# The Geometry/Topology Group

**The members of the Geometry/Topology group pursue matters concerning the structures and properties of space in a general and abstract form.**

The means being used are called (co)homology and homotopy. Symmetries of spaces form a structure called a Lie group named after Norwegian mathematician Sophus Lie. Manifolds are an important class of such spaces and can be thought of as higher dimensional surfaces. Many important problems in physics and enigneering sciences lead to differential equations residing in such spaces. The number of solutions of these equations depends on the topological and geometrical structure of the space. This is called index theory which was the theme for the Abel prize awarded in 2004. The classification of 3-dimensional manifolds is connected with the Poincar? conjecture recently solved by Russian matematician Perelman, earning him the Fields medal in 2006. Differentiable structures on manifolds were studied by J. Milnor who in 2011 received the Abel prize for his contributions in this area.
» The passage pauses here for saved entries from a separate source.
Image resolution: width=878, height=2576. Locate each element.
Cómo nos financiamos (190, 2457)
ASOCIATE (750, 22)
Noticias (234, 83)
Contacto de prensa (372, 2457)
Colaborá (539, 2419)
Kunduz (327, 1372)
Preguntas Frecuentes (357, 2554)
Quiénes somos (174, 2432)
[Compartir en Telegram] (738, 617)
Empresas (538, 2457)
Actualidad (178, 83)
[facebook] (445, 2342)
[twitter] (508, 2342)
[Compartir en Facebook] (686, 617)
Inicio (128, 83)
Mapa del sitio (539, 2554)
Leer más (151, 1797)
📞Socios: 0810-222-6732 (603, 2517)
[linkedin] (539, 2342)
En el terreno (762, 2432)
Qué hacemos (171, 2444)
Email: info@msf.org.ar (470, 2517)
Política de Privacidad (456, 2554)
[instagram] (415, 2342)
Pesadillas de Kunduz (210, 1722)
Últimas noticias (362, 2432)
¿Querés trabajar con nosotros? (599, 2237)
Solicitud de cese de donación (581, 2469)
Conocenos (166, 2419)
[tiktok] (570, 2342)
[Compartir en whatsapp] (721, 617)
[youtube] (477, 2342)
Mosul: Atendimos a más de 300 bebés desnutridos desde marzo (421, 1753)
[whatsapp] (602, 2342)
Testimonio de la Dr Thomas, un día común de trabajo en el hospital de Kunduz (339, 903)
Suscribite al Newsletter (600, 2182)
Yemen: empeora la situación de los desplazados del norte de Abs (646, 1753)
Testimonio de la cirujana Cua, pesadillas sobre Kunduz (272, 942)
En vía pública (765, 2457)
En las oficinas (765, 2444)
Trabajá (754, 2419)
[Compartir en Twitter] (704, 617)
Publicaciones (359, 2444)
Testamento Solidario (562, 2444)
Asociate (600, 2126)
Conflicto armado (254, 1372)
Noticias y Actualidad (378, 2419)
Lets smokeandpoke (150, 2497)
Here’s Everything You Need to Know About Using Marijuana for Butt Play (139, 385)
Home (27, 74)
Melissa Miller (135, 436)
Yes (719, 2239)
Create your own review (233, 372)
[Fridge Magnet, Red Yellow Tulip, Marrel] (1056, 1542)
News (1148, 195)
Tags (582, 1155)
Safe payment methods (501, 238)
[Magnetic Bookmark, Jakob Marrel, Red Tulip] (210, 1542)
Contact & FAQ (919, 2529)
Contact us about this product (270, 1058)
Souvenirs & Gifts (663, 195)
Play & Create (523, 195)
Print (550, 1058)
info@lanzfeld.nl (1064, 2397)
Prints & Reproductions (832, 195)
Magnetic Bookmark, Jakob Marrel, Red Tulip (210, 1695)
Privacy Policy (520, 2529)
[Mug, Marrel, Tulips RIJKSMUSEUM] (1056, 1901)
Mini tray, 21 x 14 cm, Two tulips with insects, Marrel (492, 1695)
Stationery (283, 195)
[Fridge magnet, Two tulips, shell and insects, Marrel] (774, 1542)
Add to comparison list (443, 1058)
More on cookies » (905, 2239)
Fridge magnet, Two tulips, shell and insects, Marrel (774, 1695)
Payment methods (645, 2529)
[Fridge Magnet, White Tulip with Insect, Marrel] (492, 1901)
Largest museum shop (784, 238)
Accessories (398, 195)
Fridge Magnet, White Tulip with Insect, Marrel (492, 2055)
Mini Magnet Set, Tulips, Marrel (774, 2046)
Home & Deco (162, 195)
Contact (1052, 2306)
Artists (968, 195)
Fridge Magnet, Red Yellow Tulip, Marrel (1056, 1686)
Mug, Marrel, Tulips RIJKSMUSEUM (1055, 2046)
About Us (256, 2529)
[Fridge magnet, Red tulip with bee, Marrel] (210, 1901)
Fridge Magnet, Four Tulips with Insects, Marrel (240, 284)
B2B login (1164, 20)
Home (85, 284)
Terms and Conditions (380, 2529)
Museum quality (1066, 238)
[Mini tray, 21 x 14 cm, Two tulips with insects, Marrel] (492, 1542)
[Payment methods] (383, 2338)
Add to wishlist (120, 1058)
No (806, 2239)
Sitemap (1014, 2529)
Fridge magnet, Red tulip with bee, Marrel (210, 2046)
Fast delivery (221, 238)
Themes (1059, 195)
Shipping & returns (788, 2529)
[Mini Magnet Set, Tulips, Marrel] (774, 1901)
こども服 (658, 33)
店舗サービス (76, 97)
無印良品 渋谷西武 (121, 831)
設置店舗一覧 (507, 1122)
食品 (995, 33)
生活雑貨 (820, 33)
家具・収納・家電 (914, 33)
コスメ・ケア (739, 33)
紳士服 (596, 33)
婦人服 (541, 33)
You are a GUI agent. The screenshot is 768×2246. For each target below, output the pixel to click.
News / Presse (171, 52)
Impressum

The Geometry/Topology group conducts research within the areas of analysis on loop spaces, algebraic topology, dynamical and complex systems, Lie theory and many-body problems, algebraic geometry and topological measures, topology and data. Specific examples include the construction of elliptic cohomology, use of higher order categories in topology and hyperstructures, integrability of many-body problems, moduli spaces and topological measures, and genomic data.